空港前に着くと母に目配せもせず空港内に入っていった。複雑な気持ちのまま別れるのはとても辛かった。チケット販売所では制服姿の女性と男性が笑顔で待ち受けていた。
(アメリカシカゴいきの便チケットを取りたいんだけど)
手話を見て女性は手でお待ちくださいと伝えるとどこかに電話をかけ始めた。数分すると別の女性が現れて手話で話しかけてきた。
(如何されましたか?)
もう一度同じ動きを繰り返した。
(承知いたしました。次の便でございますと、一時間後に離陸となります)
(その便のチケットを買うわ)
女性はキーボードを打って画面を目の前の液晶に表示した。
(こちらで宜しいでしょうか)
液晶を一瞥して頷いた。
(料金は一万千四百四元です)
洋洋は持ってきた空の鞄に手を入れて探すふりをした。
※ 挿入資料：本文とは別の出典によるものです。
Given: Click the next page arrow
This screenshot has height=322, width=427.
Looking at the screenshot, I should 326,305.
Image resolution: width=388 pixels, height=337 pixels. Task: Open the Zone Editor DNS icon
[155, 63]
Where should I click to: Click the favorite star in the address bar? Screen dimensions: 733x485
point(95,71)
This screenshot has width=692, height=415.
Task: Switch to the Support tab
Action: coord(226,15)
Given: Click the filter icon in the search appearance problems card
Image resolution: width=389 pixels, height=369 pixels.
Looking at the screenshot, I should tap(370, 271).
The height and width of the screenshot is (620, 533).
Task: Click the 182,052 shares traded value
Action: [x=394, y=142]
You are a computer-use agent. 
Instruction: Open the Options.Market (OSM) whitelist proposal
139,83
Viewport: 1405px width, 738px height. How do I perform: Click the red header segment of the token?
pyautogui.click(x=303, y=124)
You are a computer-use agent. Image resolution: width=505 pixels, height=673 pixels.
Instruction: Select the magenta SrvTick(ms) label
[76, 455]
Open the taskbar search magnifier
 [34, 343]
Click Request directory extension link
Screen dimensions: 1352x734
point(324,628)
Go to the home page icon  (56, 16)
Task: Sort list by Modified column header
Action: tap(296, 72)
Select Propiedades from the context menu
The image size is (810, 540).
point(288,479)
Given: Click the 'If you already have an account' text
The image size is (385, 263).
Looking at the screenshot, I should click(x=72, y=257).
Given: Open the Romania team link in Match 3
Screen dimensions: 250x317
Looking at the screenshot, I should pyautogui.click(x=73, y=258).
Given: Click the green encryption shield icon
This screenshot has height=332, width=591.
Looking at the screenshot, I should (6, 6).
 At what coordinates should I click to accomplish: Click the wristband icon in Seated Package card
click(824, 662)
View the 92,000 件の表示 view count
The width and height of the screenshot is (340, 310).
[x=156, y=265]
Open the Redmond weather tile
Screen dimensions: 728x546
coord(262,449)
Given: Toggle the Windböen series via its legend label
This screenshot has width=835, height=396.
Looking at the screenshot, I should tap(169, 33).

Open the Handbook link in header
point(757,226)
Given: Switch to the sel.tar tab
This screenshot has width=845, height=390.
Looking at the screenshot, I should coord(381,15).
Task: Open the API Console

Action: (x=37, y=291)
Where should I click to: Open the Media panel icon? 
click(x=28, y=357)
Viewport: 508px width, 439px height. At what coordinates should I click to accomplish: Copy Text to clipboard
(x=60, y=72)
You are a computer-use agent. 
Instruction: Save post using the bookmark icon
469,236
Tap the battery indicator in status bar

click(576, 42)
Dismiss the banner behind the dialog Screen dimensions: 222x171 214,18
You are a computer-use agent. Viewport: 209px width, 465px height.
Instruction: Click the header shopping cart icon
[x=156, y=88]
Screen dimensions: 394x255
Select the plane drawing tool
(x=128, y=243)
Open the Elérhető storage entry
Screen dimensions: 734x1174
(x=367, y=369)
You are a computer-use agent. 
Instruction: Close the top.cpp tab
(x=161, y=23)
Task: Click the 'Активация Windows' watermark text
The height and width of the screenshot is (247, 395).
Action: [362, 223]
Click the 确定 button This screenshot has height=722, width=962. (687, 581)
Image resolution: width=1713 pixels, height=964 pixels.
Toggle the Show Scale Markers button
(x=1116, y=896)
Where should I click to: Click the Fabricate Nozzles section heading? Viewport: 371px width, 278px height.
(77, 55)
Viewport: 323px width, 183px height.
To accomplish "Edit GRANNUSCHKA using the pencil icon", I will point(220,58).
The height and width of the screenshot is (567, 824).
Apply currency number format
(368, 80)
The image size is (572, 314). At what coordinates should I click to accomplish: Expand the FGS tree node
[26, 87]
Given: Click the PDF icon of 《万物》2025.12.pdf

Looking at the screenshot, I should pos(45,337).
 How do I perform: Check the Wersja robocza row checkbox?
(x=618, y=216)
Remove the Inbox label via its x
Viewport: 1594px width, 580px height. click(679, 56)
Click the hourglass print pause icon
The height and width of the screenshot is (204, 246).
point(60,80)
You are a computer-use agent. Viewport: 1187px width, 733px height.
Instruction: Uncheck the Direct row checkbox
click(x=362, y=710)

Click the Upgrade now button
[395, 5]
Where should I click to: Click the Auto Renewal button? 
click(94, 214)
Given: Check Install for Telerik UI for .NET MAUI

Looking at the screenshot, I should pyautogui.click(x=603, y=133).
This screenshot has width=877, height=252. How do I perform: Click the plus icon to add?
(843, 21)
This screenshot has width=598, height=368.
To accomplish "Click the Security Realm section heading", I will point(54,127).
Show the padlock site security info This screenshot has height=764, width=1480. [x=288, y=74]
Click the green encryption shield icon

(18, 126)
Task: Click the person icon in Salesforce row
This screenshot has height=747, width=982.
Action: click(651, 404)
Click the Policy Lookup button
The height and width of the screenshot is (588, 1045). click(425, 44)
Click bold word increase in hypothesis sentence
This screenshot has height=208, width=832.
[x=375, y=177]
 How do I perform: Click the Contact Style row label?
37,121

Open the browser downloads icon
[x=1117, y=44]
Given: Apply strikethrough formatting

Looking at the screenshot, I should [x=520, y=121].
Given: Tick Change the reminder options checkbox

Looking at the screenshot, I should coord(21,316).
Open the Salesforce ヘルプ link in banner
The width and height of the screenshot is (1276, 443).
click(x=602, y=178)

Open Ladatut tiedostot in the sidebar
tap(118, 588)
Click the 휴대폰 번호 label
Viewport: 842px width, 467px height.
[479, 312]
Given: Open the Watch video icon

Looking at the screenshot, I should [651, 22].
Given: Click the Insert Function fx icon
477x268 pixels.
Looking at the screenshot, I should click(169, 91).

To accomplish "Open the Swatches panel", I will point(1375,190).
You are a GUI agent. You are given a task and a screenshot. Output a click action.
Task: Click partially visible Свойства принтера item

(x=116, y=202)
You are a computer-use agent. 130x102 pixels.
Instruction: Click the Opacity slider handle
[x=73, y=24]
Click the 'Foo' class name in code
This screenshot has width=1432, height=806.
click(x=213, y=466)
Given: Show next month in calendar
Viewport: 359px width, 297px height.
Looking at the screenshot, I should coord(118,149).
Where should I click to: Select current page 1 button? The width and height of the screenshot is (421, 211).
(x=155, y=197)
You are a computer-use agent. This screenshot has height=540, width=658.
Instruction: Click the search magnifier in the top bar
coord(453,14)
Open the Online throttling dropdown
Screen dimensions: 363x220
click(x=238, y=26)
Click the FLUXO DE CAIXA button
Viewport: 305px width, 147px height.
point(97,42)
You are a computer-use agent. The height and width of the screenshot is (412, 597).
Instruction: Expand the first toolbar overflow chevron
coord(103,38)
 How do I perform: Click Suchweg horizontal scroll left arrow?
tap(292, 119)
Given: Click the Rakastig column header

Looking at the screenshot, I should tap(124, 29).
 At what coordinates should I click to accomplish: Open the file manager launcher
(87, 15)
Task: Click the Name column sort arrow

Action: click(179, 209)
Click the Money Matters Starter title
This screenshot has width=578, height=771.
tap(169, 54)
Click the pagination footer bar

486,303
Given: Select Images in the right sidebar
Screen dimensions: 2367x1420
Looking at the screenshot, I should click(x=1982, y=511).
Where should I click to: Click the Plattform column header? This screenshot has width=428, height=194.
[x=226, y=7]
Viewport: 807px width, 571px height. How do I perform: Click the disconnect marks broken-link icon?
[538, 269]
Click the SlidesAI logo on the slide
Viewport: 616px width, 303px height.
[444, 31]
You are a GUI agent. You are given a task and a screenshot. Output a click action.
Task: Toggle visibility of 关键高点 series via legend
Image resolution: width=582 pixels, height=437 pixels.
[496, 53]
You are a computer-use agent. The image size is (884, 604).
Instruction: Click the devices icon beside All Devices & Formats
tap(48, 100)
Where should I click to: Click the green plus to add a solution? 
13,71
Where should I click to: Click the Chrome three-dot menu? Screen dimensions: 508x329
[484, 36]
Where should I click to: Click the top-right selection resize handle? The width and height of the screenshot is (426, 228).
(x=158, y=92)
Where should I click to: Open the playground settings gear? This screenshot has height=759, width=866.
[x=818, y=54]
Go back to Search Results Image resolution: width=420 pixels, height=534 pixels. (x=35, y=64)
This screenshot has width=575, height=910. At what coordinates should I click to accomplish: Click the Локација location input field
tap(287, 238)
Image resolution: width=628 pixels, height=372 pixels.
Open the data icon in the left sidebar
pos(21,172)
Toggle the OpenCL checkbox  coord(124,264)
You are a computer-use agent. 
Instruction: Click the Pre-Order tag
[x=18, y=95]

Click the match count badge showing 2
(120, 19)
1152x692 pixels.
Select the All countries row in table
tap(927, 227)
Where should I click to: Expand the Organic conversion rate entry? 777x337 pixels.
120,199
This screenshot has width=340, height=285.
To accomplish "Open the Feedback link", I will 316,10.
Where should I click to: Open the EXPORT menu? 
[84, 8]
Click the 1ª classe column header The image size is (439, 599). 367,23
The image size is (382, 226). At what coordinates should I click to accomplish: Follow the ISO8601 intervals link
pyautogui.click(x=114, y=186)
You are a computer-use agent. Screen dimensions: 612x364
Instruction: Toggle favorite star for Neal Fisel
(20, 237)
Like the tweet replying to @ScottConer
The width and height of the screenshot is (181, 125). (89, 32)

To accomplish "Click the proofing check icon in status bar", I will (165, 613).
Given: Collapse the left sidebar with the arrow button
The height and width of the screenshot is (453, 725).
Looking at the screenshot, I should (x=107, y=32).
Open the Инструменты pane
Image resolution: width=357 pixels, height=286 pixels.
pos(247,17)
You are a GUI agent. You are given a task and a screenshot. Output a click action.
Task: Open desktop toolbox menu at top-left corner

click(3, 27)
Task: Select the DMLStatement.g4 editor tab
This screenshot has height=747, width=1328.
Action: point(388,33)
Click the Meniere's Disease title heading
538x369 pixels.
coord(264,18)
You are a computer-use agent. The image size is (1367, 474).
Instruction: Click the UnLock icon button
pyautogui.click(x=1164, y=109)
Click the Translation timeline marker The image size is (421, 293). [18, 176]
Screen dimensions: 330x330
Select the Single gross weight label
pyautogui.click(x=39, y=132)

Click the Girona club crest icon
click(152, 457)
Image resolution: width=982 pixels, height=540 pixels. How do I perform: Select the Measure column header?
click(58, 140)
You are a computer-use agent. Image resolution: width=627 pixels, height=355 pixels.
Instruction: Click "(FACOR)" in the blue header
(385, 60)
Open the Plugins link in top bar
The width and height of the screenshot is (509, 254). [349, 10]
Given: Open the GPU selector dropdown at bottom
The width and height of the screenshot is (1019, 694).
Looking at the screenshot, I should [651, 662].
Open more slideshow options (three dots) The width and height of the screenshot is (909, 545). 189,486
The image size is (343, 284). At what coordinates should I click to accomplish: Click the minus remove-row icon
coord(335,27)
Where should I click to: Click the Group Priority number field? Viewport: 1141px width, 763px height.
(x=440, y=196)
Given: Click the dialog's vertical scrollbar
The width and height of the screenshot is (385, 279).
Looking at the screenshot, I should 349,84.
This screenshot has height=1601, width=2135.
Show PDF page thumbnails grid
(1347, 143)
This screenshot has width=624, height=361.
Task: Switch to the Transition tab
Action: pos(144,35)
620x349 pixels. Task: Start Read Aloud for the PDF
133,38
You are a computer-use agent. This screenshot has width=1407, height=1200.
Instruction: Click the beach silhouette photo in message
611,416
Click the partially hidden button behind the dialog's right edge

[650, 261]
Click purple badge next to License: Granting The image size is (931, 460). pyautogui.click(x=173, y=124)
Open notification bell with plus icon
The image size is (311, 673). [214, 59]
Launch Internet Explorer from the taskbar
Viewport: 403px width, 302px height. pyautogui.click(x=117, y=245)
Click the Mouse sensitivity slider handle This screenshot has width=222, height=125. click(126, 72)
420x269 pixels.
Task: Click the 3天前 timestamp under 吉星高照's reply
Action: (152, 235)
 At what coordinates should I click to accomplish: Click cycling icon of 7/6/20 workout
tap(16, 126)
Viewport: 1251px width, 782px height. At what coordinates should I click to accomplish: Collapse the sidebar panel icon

そして、少しの痛みを伴いながら鞄の中から紙幣の束を取り出した。しかし女性たちはそこに驚かず、一瞬で手が痩せ細ったことに驚いた。先ほどまではブクブクと脂が詰まっていた手が美女の手のそれになったからだ。紙幣の束を受け取り紙幣カウンターにセットし、スイッチを押す。すると枚数がデジタルフォントで表示されていく。カウンターは百十五を示し止まった。
(百十五角ですので九十六元のお返しです)
お釣りと一緒にチケットも受け取り、鞄にしまい販売所を離れた。